The Storyteller Studio operates on a yearly basis with an outreach and open application process beginning in the spring, a selection process occurring in the summer, and the work of the Cohort taking place over the course of eight months from mid-fall to late spring. Each Cohort is led each step of the way by an experienced Lead Mentor.

Artists selected to participate in a Cohort begin their Storyteller Studio experience by working closely with the Lead Mentor to identify a project to work on throughout the course of the program. Playwrights’ projects may take the form of a reading of a play or play excerpt, the pitching of a treatment, or learning the process of working with a dramaturg or a director. A dramaturgical project may take the form of a “pitch” presentation of a dream play, a collaboration with a new play in progress, the designing of a research packet, or an audience engagement concept. This selection process, like every aspect of The Storyteller Studio, is artist driven. The Lead Mentor is there to ask leading and challenging questions and to pose alternative points of views, but ultimately to support the artist in articulating their goals.
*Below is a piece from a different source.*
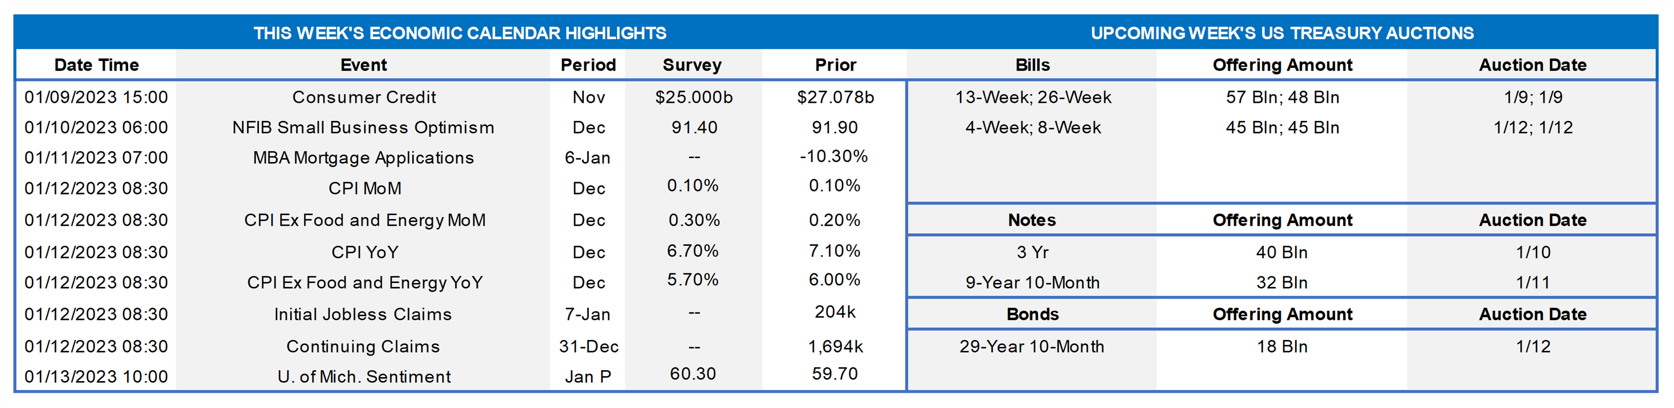Select the MBA Mortgage Applications event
The Cohort meets virtually two times per month over the course of the program. The majority of these meetings are dedicated to artists’ presentations of their work, but periodically, the meetings are reserved for visiting professional artists.  These individuals are brought in to offer their perspective and experience around topics which are relevant and resonant to the needs of the specific Cohort, as well as to serve as a prospective professional connection.

The final component of the program is professional support. At the close of the Cohort session, the Lead Mentor meets individually with each artist to discuss what the artist has gained over the course of the program, and what opportunities would most benefit the artist moving forward.  Whether through referrals, placements, the publication of a digital portfolio of the Cohort’s work, or collaborating on other in-house opportunities, the staff of The New Jersey Play Lab aims to invest in the next generation of young literary artists and assist them in taking these necessary next steps.

Who is this for?

The Storyteller Studio is a no-cost opportunity for young writers and dramaturgs early on in their artistic careers who want to dive headfirst into their craft, creating alongside a community of their peers, while being guided by experienced mentors. This program was conceived as a transitional program for young artists who want to position themselves to be successful in a professional and collaborative setting. 

The criteria for selection of a Cohort is based primarily on a commitment to one’s art form, regardless of the formality of experience or scope of a resume. That said, cohort playwrights should have some writing experience and be able to share some examples of their work. Cohort playwrights will learn dramaturgical concepts to deepen their craft and receive actionable feedback on their writing, but the STS is not a place to come to learn how to write. However, the STS may be the first place Cohort dramaturgs explore the art of dramaturgy in a formal way. 

All applicants should articulate a willingness and desire for participation in a dramaturgically-focused creative process, and demonstrate the ability to create the time and space to meet the demands of the program. The STS is about process, not product. Although cohort artists will move ahead in their chosen projects, the primary goal of the program is discovering and sharing a process of learning and developing work through collaboration with other artists.

The Storyteller Studio is for you if:

  • You consider yourself a playwright or dramaturg, even if you have yet to have the opportunity to fully explore these art forms.
  • You want to build your craft and your artistic process, and connect with peers.
  • You are open to giving and receiving feedback about your work, and to discovering the value of this process.
  • You are organized and can keep self-imposed deadlines.
  • You are able to commit to a 10-month process. Showing up is important to success.
  • You thrive in a supportive group of artists your own age, and also welcome the support of more experienced professionals.
  • You’re under 30 years old
  • You consider NJ a literal or artistic home.